So why would someone intentionally add in digital noise? They know that people will analyze the audio and try to match the voice print to known samples of the real Bin Laden. Since they know the samples won't match, they attempted to introduce enough noise to defeat the analysis. And while their attempt probably will defeat some analysis methods, other
analysis techniques are not impacted by this approach.
An analysis match cannot confirm that it is the real Bin Laden, even though it is a strong indicator. In contrast, an analysis miss can conclusively rule out an impersonator. In the case of these recordings, some vocal attributes from the real Bin Laden
should be present, but
none are present. For example, even though there is noise in the stream, the
biometric attributes related to the speaker are intact. These can be used to compare vocal attributes from a known subject with the unknown subject. In this case, there is no match. The absence is not due to the random noise inserted into the stream; this is not the voice of the real Bin Laden.
Moreover, if Al Qaeda wanted to prove that it was the real voice of Bin Laden, then they would have tried to make the audio stream as clean as possible for a positive identification. This would have made a much more powerful statement than any content he spoke. However, with the missing vocal qualities, added noise, and intentional attempt to deter confirmation, they have only managed to make one statement: Bin Laden's voice has not been heard since 2004.
Speech Oddities
While the audio clearly shows manipulation (noise was added), the speech itself has oddities that are inconsistent with the real Bin Laden. For example, in the 19-March-2008 recording he says:
"How it saddens us that you target our villages with your bombing: those modest mud villages, which have collapsed onto our women and children. You do that intentionally, and I am witness to that."
and
"Although our tragedy in your killing of our women and children is a very great ones..."
The real Bin Laden was consistent with his rhetoric. The attack on 9/11 did target women and children and non-military installations because, as Al Qaeda has frequently said, there are
no innocent people in this war. So for him to change and start addressing the plight of women and children is inconsistent with
his speeches up through 2004.
The real Bin Laden is very eloquent. Until he vanished in late 2004, he said many things, but he never outright lied. In the 19-March-2008 recording, the voice lies. The voice said:
"And I bring your attention to a more telling matter, which is that despite your publishing of the insulting drawings, you haven't seen any reaction from the one and a half billion Muslims"

- [LISTED RECORDS]:

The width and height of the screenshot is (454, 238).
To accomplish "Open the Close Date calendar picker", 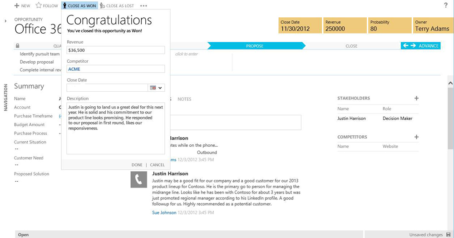I will tap(156, 88).
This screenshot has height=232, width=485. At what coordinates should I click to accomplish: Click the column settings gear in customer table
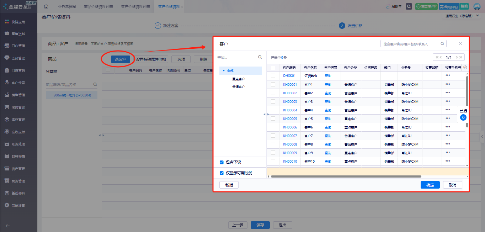[x=465, y=67]
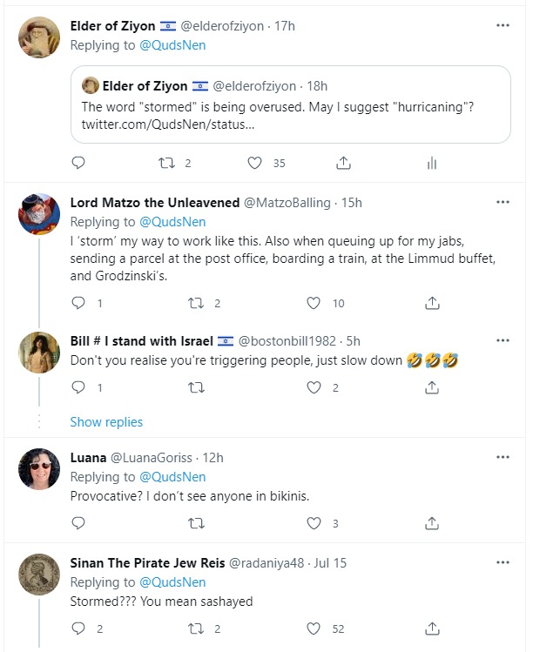Share Luana's tweet
Screen dimensions: 533x652
(x=431, y=523)
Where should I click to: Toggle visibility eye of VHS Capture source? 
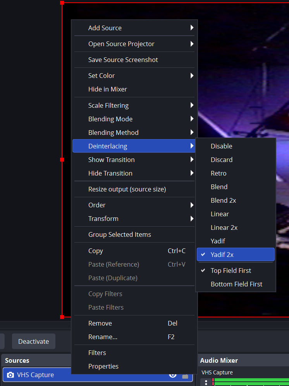pos(173,375)
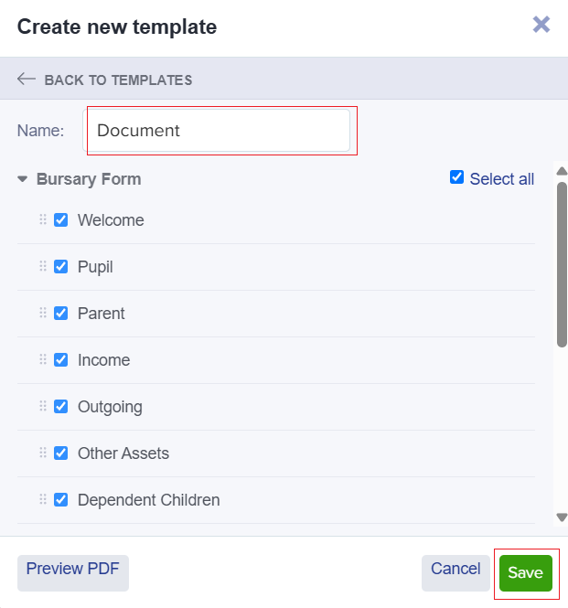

- [REQUIREMENT]:
In the text on the Bin Laden audio recordings, list every factor named in the sentence that ends with the claim that Bin Laden's voice has not been heard since 2004.

- [SOLUTION FOR THIS TASK]:
- missing vocal qualities
- added noise
- intentional attempt to deter confirmation